Aim of the task: Can you render the stretch from the line containing "Where should I click to: Click the gray" through the line containing "click(x=30, y=228)", both ends included, as a Markdown table with the columns "No." and "Text", numbering each line and skipping blank lines?

— Start Input data —

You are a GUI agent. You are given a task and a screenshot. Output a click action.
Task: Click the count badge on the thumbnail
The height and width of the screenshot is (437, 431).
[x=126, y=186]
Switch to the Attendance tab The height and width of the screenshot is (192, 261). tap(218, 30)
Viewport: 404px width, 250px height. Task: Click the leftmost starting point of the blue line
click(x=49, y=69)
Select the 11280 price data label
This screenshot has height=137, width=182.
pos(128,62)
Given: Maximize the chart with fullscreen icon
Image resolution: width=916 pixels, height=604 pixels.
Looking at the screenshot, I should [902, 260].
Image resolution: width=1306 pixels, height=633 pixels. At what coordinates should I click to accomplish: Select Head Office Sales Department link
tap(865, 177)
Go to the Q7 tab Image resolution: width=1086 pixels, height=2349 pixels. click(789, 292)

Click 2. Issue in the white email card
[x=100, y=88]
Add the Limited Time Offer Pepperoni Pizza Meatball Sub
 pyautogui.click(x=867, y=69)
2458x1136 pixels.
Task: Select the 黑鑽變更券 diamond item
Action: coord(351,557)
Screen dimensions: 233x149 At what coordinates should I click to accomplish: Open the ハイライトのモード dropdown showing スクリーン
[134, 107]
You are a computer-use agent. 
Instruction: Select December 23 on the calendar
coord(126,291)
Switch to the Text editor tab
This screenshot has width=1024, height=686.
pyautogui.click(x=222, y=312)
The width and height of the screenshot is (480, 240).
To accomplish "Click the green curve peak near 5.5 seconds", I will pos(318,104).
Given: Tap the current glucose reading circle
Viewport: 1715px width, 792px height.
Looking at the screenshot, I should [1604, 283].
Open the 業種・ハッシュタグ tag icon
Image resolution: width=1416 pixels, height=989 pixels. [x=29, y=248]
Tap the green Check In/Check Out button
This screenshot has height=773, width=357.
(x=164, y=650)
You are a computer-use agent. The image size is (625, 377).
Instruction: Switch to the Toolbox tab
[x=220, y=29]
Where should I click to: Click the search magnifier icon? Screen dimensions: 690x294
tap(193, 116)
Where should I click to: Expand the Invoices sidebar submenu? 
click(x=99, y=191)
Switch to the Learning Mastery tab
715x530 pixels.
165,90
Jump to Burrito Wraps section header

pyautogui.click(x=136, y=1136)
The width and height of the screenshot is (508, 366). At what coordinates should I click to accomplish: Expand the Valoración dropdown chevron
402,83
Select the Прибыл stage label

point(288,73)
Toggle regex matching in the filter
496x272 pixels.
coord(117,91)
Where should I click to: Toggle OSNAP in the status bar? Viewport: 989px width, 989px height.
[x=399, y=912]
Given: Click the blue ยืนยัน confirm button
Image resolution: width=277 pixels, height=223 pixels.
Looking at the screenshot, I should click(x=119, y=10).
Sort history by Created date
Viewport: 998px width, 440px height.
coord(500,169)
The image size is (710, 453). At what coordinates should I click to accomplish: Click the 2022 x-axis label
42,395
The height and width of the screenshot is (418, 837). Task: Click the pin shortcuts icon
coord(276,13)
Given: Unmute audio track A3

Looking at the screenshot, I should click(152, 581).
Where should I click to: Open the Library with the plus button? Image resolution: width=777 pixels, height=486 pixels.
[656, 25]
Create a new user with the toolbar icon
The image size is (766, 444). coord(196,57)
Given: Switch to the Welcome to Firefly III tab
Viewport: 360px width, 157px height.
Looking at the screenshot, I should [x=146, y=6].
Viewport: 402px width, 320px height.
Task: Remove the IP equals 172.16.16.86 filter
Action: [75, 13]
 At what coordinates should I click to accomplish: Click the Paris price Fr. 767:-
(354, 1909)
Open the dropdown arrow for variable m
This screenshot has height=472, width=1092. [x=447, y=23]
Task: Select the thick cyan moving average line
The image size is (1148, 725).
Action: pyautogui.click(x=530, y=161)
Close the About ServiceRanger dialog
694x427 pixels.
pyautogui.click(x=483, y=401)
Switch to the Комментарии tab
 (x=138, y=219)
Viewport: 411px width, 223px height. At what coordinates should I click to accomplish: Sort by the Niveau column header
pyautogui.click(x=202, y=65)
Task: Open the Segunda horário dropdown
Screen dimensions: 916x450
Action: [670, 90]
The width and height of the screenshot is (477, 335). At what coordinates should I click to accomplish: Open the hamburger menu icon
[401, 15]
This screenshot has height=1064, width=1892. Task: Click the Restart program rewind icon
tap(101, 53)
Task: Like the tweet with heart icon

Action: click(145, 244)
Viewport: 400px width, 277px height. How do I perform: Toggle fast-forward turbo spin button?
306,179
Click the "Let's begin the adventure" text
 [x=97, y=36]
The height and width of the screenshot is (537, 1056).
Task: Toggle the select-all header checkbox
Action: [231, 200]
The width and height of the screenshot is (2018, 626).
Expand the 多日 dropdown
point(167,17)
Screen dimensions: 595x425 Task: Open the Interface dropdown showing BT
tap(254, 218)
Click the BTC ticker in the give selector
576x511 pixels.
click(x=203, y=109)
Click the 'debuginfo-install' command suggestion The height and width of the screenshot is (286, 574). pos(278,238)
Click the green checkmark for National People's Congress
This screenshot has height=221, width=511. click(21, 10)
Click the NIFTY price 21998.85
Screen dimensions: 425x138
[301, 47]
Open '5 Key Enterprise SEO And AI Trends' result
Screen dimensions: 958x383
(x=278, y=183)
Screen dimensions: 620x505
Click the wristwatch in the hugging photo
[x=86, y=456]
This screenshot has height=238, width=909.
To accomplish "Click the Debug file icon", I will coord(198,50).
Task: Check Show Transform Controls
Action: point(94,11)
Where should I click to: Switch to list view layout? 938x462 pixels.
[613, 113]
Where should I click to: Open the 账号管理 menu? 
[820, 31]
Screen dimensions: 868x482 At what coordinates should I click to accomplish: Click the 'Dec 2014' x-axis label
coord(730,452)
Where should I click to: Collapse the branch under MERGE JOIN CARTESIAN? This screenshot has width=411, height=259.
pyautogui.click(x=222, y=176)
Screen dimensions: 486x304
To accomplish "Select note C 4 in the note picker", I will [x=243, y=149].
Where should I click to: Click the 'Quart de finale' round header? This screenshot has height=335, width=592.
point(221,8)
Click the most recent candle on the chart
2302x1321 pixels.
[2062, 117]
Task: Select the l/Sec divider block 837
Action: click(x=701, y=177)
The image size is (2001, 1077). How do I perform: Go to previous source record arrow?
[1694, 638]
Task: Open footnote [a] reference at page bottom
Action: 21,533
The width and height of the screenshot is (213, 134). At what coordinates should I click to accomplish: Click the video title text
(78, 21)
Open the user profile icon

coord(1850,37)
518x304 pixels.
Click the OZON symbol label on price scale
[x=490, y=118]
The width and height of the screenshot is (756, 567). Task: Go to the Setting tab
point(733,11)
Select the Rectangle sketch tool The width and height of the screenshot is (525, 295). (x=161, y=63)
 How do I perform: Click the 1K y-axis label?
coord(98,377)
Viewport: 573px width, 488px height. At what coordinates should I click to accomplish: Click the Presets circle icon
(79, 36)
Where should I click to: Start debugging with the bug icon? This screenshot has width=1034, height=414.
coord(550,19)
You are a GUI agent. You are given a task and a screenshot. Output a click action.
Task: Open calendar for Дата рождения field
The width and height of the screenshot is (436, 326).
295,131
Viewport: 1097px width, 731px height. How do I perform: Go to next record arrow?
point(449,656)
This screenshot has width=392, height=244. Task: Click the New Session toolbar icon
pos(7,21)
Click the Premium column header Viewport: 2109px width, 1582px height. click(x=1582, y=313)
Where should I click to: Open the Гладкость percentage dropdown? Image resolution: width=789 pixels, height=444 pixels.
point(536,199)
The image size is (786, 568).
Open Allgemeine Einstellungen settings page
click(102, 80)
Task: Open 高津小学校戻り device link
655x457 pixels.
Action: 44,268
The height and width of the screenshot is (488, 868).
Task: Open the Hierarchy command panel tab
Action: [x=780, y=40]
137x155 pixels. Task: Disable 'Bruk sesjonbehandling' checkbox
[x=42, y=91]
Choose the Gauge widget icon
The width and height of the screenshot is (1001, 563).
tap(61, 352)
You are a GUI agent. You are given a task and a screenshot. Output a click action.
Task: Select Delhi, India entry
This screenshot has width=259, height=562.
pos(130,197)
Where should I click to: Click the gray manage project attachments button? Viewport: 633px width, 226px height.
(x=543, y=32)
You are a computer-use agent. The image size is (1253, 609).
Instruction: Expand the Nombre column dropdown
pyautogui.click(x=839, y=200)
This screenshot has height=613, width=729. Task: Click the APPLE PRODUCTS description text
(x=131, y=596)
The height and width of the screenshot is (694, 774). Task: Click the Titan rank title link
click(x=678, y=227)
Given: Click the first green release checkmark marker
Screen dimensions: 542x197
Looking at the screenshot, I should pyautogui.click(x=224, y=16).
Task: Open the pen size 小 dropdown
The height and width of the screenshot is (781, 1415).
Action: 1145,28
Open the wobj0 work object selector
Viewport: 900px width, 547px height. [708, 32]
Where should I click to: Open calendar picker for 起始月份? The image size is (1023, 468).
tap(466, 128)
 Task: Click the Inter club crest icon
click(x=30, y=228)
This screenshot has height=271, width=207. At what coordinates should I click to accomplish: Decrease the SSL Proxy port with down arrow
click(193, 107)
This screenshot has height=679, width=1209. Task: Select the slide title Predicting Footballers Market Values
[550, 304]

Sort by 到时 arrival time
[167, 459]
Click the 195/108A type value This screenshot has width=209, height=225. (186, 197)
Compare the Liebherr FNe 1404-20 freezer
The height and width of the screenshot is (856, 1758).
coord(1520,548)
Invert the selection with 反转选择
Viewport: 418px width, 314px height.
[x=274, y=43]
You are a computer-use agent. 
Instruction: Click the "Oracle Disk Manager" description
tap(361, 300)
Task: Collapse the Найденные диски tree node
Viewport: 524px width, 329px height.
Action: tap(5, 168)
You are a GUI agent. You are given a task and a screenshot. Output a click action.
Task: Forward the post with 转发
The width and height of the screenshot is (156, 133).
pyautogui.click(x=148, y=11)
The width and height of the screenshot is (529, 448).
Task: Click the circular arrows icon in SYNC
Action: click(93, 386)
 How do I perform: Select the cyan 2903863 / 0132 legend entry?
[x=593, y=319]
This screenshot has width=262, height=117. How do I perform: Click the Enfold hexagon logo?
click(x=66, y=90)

— End Input data —

Result:
| No. | Text |
|---|---|
| 1 | Where should I click to: Click the gray manage project attachments button? Viewport: 633px width, 226px height. |
| 2 | (x=543, y=32) |
| 3 | You are a computer-use agent. The image size is (1253, 609). |
| 4 | Instruction: Expand the Nombre column dropdown |
| 5 | pyautogui.click(x=839, y=200) |
| 6 | This screenshot has height=613, width=729. Task: Click the APPLE PRODUCTS description text |
| 7 | (x=131, y=596) |
| 8 | The height and width of the screenshot is (694, 774). Task: Click the Titan rank title link |
| 9 | click(x=678, y=227) |
| 10 | Given: Click the first green release checkmark marker |
| 11 | Screen dimensions: 542x197 |
| 12 | Looking at the screenshot, I should pyautogui.click(x=224, y=16). |
| 13 | Task: Open the pen size 小 dropdown |
| 14 | The height and width of the screenshot is (781, 1415). |
| 15 | Action: 1145,28 |
| 16 | Open the wobj0 work object selector |
| 17 | Viewport: 900px width, 547px height. [708, 32] |
| 18 | Where should I click to: Open calendar picker for 起始月份? The image size is (1023, 468). |
| 19 | tap(466, 128) |
| 20 |  Task: Click the Inter club crest icon |
| 21 | click(x=30, y=228) |